In the material, from its start through the line containing "The image size", swap "yellow" for "orange" and write out those lines again with nothing else changed. Leave out the pictures.

[Entries on where items appear]
— START —

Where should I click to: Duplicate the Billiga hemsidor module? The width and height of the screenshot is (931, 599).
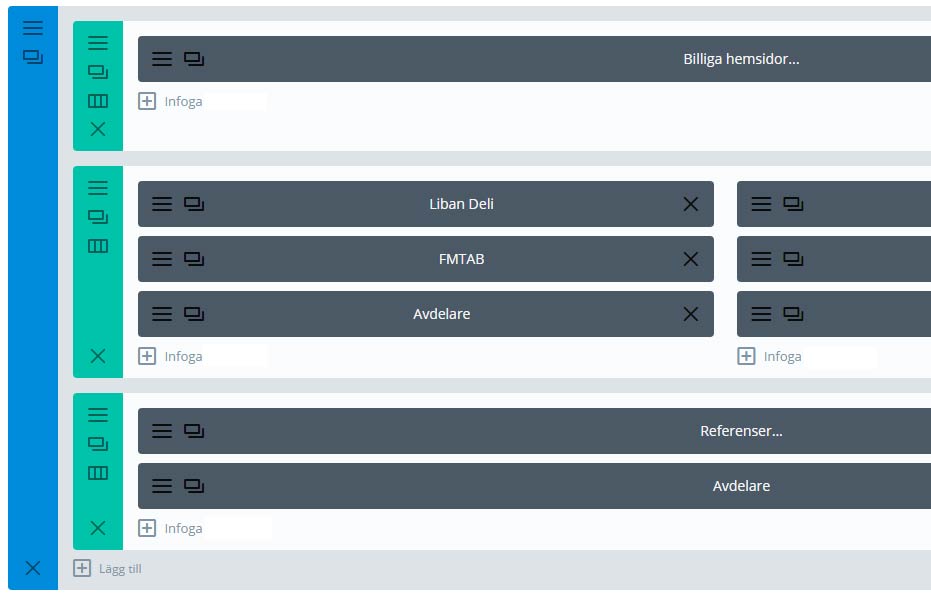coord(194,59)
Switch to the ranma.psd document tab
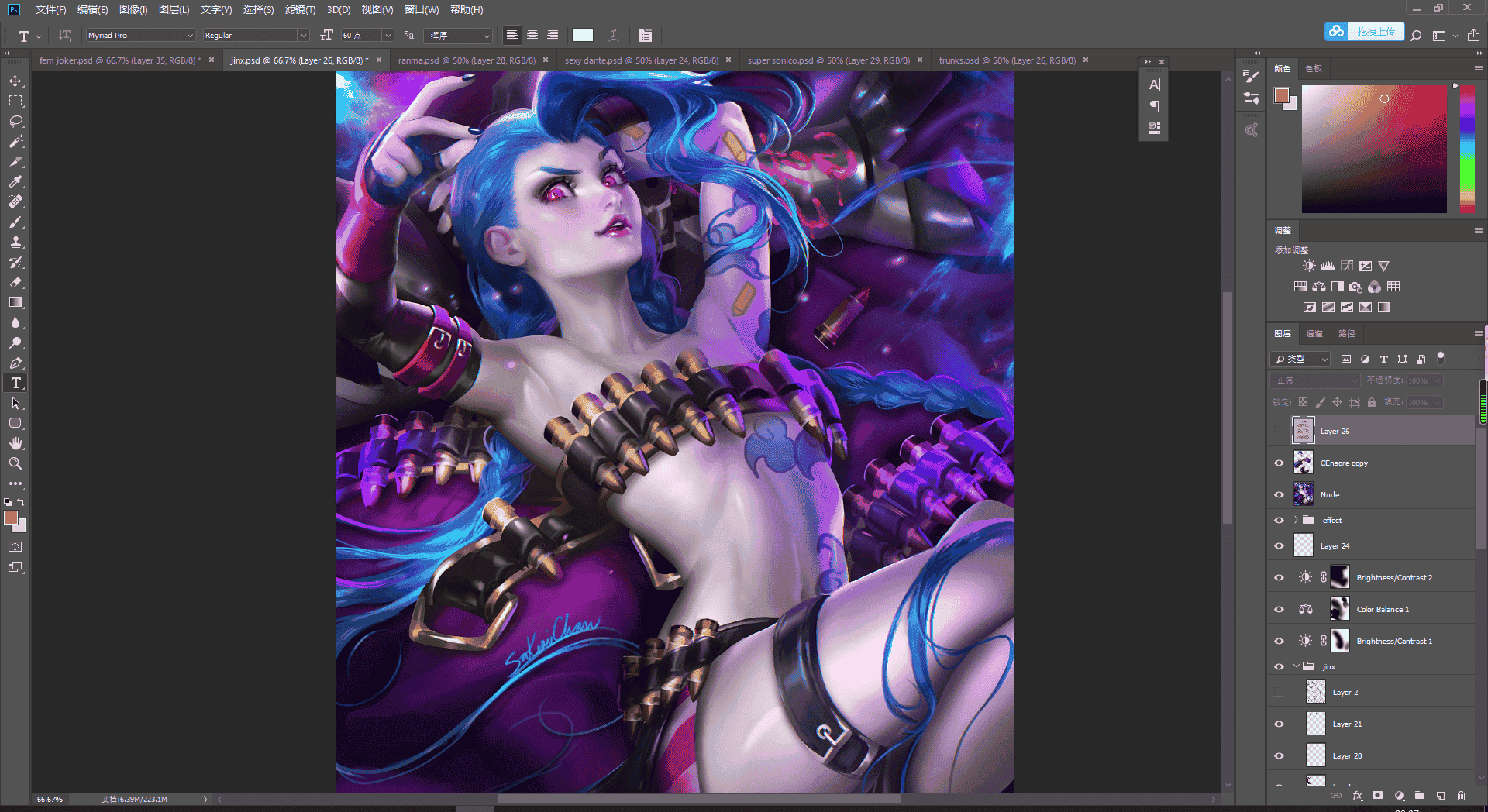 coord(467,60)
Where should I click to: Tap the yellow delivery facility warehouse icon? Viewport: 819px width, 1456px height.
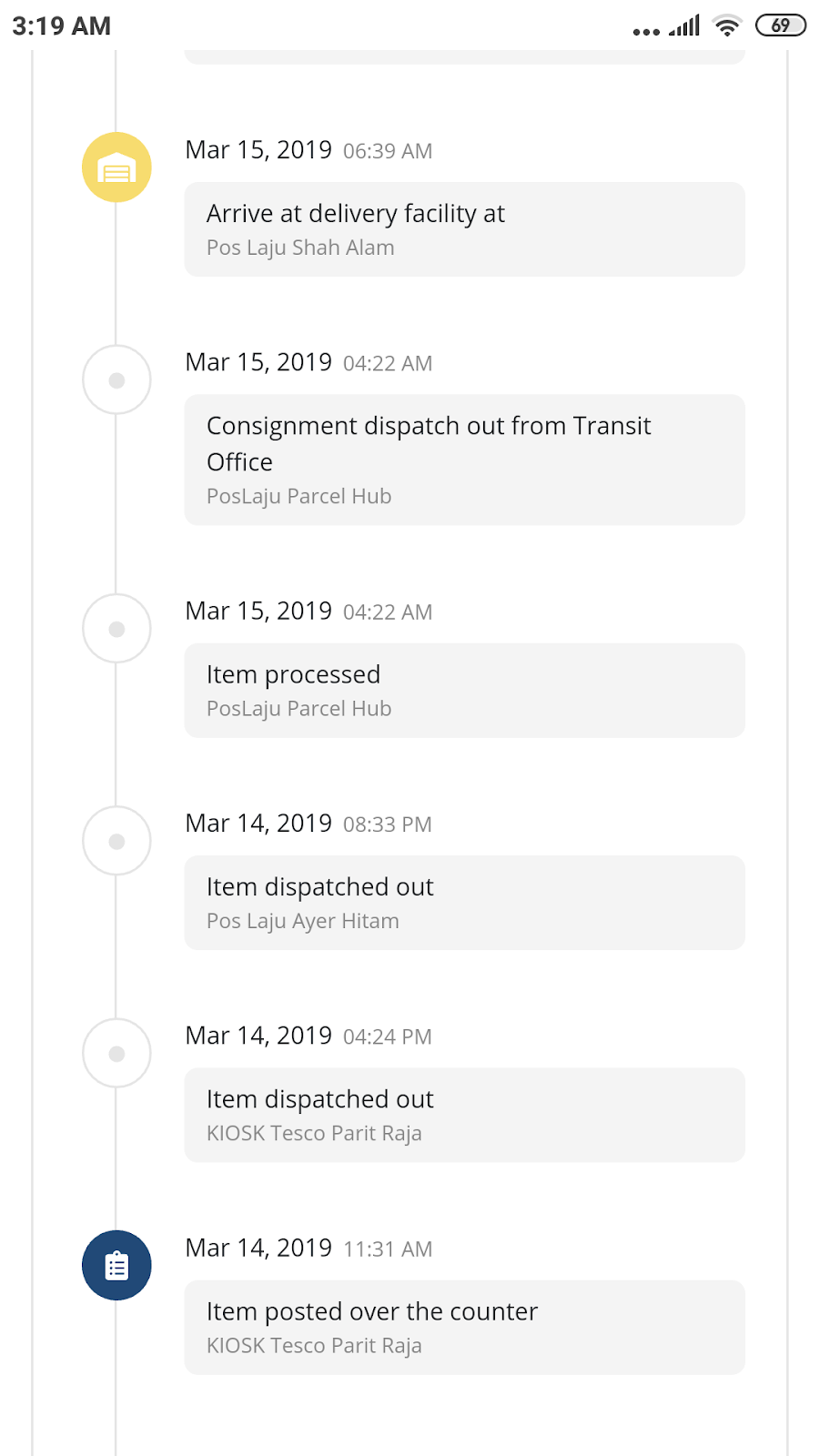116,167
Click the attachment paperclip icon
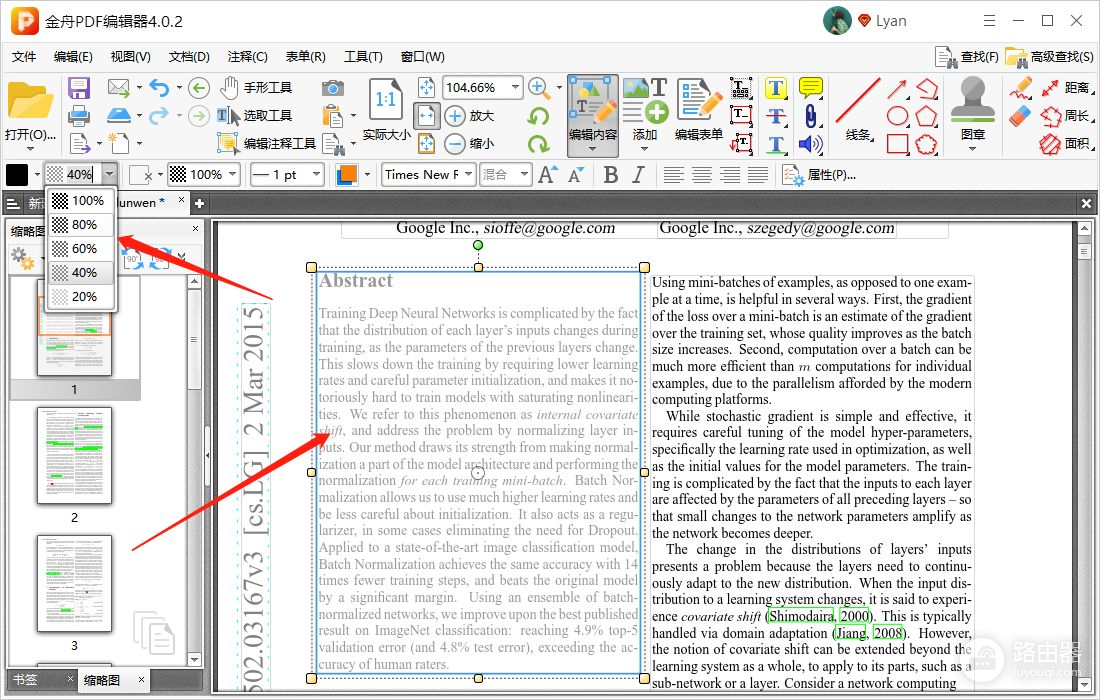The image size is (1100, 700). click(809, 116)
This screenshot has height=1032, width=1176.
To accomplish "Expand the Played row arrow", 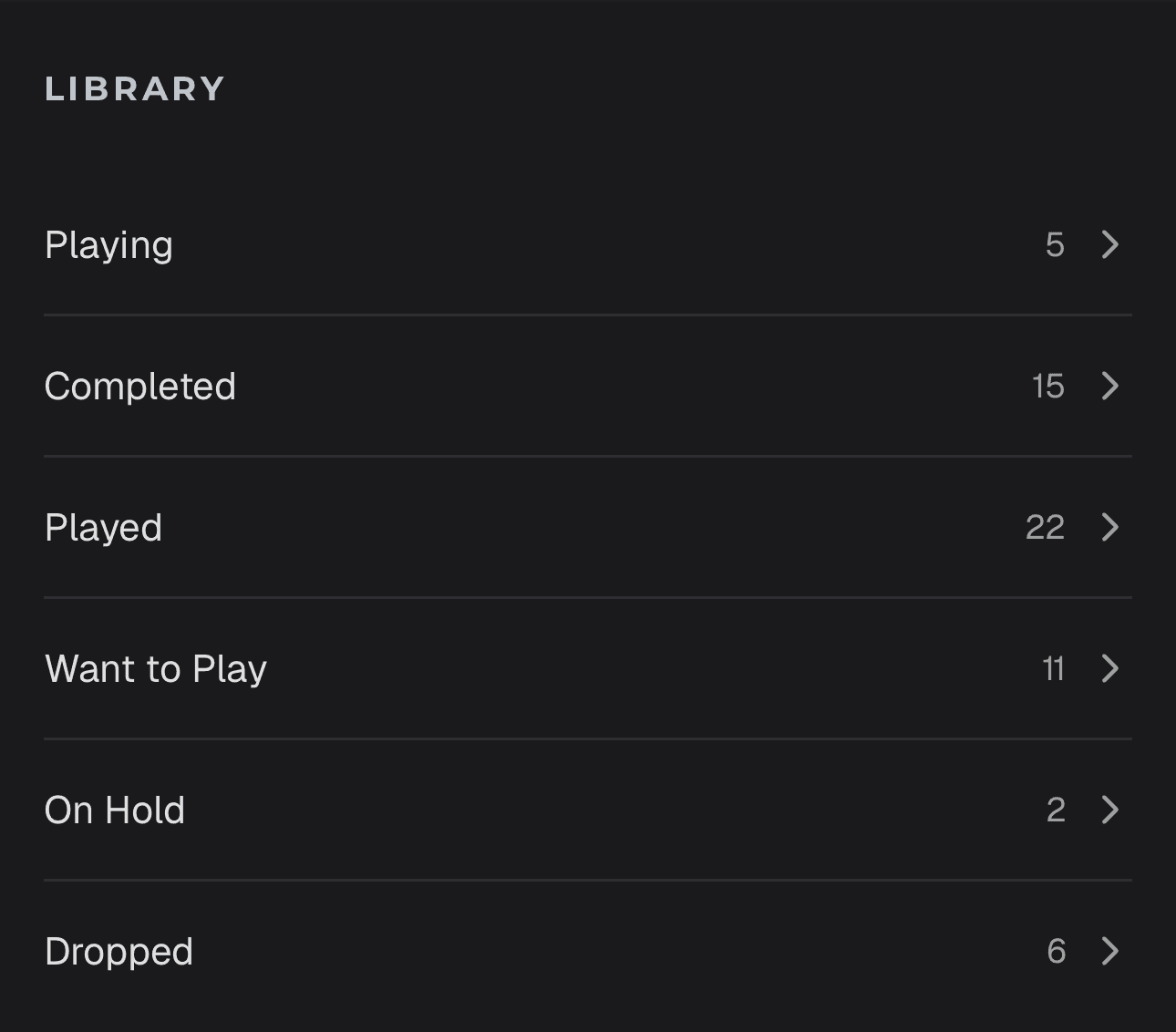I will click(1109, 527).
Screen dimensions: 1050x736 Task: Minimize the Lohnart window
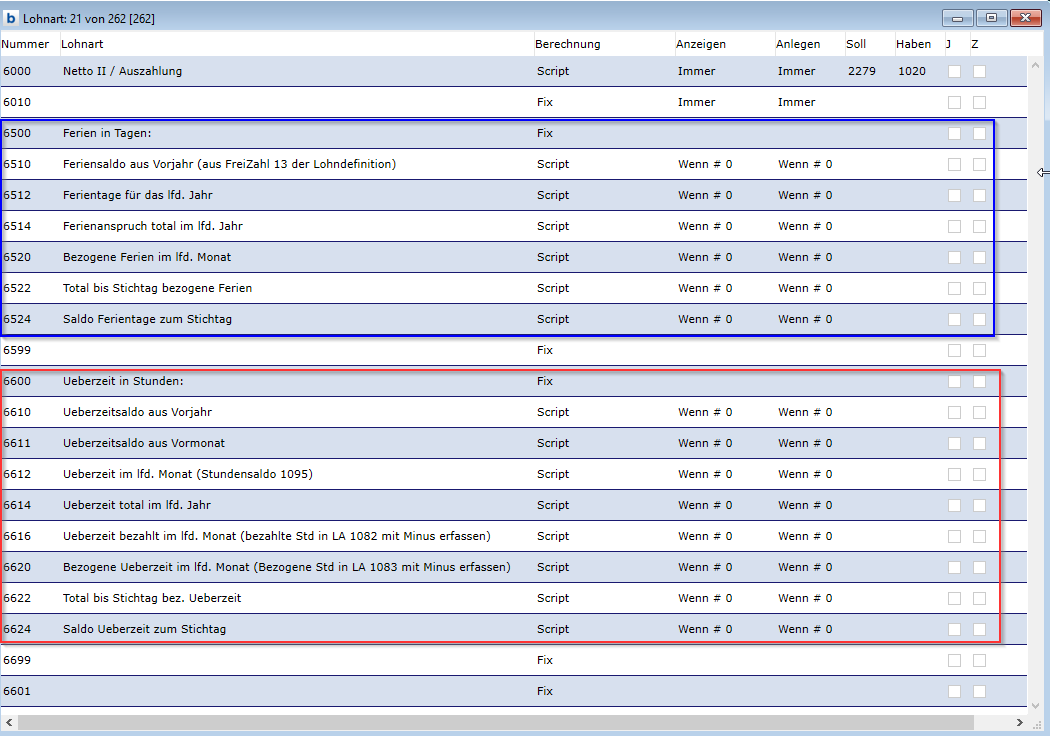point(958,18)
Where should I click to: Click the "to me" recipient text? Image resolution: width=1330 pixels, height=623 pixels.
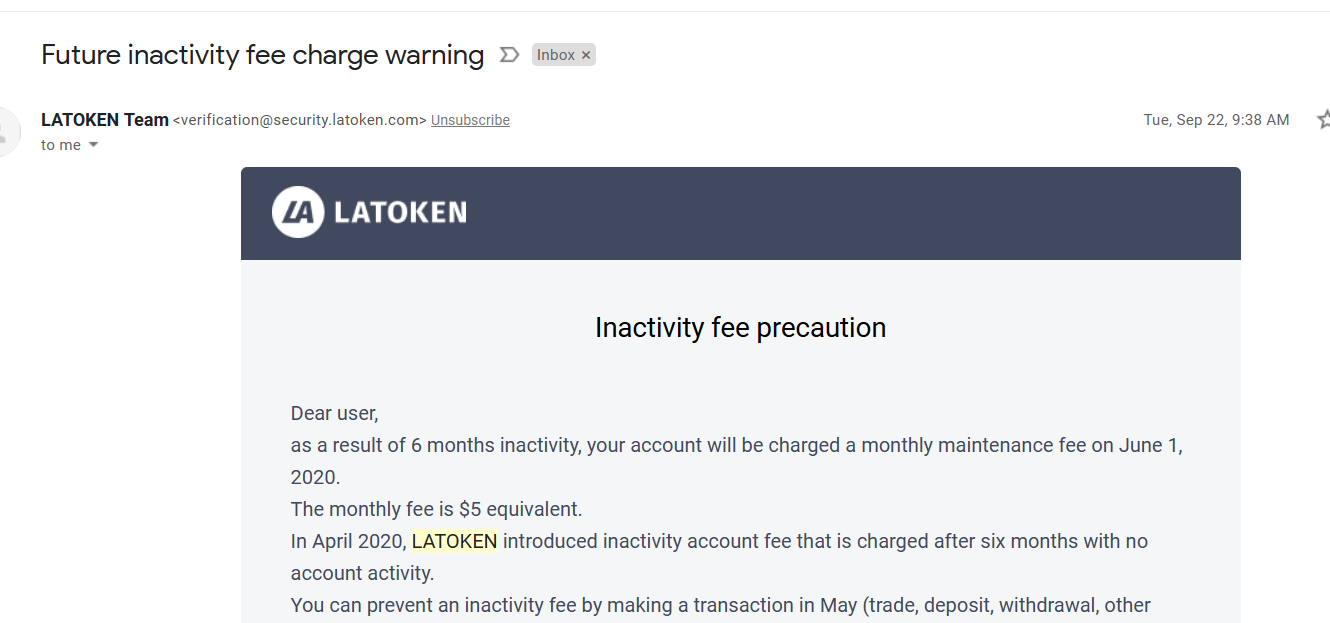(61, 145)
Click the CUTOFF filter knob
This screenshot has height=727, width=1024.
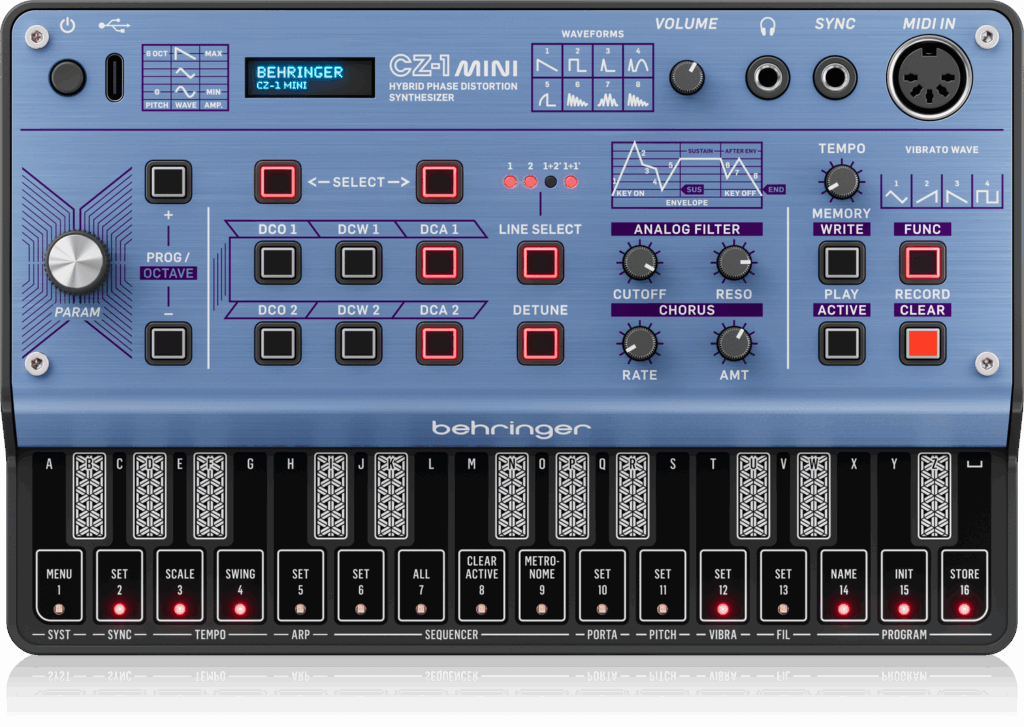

— END —

> _Finished exercise_:
Where should I click to: Duplicate the Billiga hemsidor module? The width and height of the screenshot is (931, 599).
coord(194,59)
Switch to the ranma.psd document tab
 coord(467,60)
Where should I click to: Tap the orange delivery facility warehouse icon? Viewport: 819px width, 1456px height.
116,167
Click the attachment paperclip icon
The image size is (1100, 700). click(809, 116)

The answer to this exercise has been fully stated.